Hello! :) I'm so sorry for the long wait, but FF wouldn't let me add another chapter! -.- I won't waste your time with mindless blabber, so why don't we just cut to the chase;

DISCLAIMER: All recognizable characters are not mine; what I own, is my imagination, whatever character you haven't heard of before, and this awesome cookie I'm munching on... ;)

WARNING: If you are under 18, I advise you skip the part I have framed with an 'M-rating starts here'. Mentions of rape, abuse, and violence. I advise against reading the part if you can't handle it. I don't do too graphic scenes, but this one is a little more to the graphic side, instead of the mention-side... Sorry :)

I promise, this story isn't all dark and sinister; there'll be happy times soon :D

I hope you like this chapter, even if it took one hell of a long time for me to post it. :)

- Lu


Song: Eye of the tiger - Survivor

BPOV

I went into the woods; there would be a bigger possibility of surviving in a cave there than living on the streets. I found a small cave besides a very small pond. None the less I had a place to wash myself, and find water that was somewhat drinkable. In the daytime I was on the streets again, trying to find some work. But in the 1600s not many girls from the streets could get work.

Only once was I lucky. The family needed a babysitter for their three children. I took the job gladly even though the payment was terrible; less than one cent pr. two weeks. At least I had a place to be, I was provided with a bed that was somewhat better than the one I had had at James and Amelia's small house. But I was happy because I got a little food and the children were really not bad to work with.
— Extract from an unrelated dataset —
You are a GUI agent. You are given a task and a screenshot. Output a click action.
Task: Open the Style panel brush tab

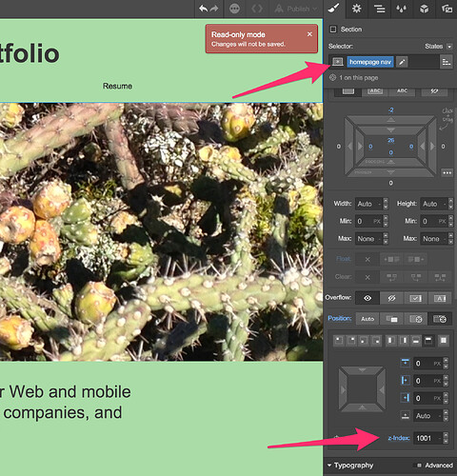point(334,9)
But it didn't last long, that job. One month.

One month was all I got. Because I refused to have sex with the man in the house. He threw a temper tantrum and I was hit across the cheek. That was when I really started becoming afraid. I crept into the corner, just like the first time James came into my room.
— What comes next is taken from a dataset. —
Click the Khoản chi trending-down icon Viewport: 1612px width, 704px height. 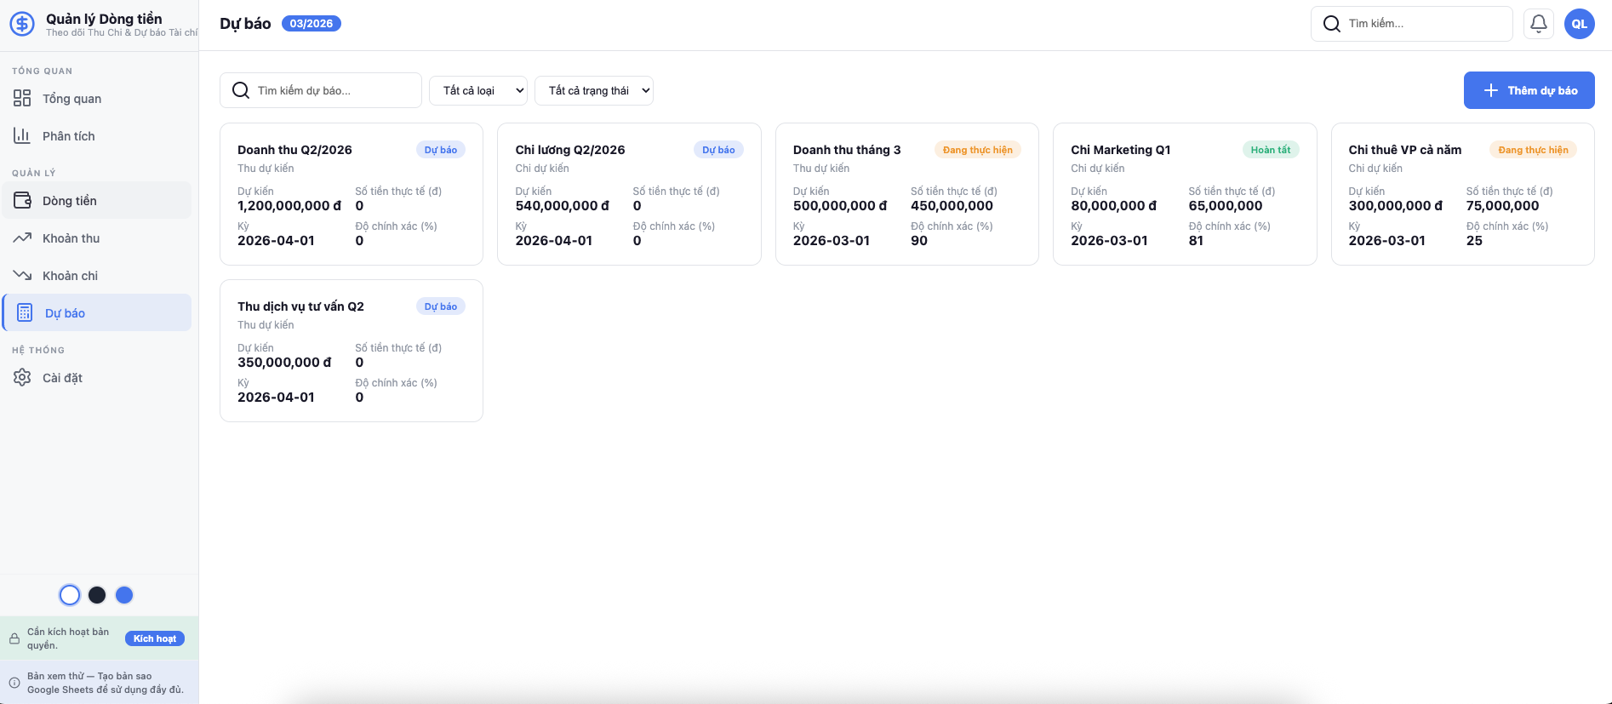22,276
You can guess what happened. This man was just another James. The next day I left early in the morning and I never looked back once. I took what little money I had and saved them in the cave that was more like a home than anything else. I was too afraid to dare going back to my parents' house. I did not dare to go to my Grandparents' house. I stayed in the woods in the nighttime and roamed the streets in the day time. I never used the money I had found in my parents' house. They were the only thing I had left besides the crest and the ring.

Also I found a pair of earrings my Mother had, and I took those with me too.

I wanted to have them on, but I had no holes to them. But it felt like having a piece of my Mother with me all the time if I held them. So I clenched my eyes shot and pierced my own ears.

It took me a while to stick the earring through the skin. I screamed out in pain more than once and cried. But I went through with my plan.

Now I had my Mothers earrings and it truly felt like I carried a part of her always. I took great care of the wounds. I couldn't afford for there to be infection. So I washed my earlobes every day and was careful not to become dirty. I succeeded.

I turned the earrings around as much as I could, to not make the ears heal around the stick. That wouldn't be good. I thanked my lucky star that my Mother had told me something about when she got her ears pierced. How she handled it. I was forever grateful for the knowledge, because I could have my Mother's earrings with me always.

I had my Mother's earrings, my Papa's family crest and the engagement ring my Papa gave my Mother. I didn't wear the ring or the crest. And I kept my hair down always; I didn't want to be victim of thieves. I stayed out of trouble but I was only barely surviving. Mostly I lived of fish I caught myself, or fruit I could find. I lost weight so fast I thought it might be impossible. But I never caught a disease which in itself was a miracle. And I never died of starvation. Which was another miracle. I was a good survivor.

Until I was 17 years old, I lived on the street, barely living through the day.

I didn't have such a great life, but the good memories I had, I would keep forever. I remembered them clearly. But the unpleasant ones were just as clear. If not clearer. I had suffered a great deal of pain in my life, and it was yet to be over.

When I was 17 years old I had experienced what not many had in their entire lifetime. I had been abused and raped, I had lost my entire family, I had been pregnant; I had lived on the streets, in a cave, on a floor. I had earned all of 2 cents in my time on the planet called Earth, and I had experienced all of this in a matter of 4 years. During 4 years had I lived the life of an 80 year old. If an 80 old had ever experienced what I had.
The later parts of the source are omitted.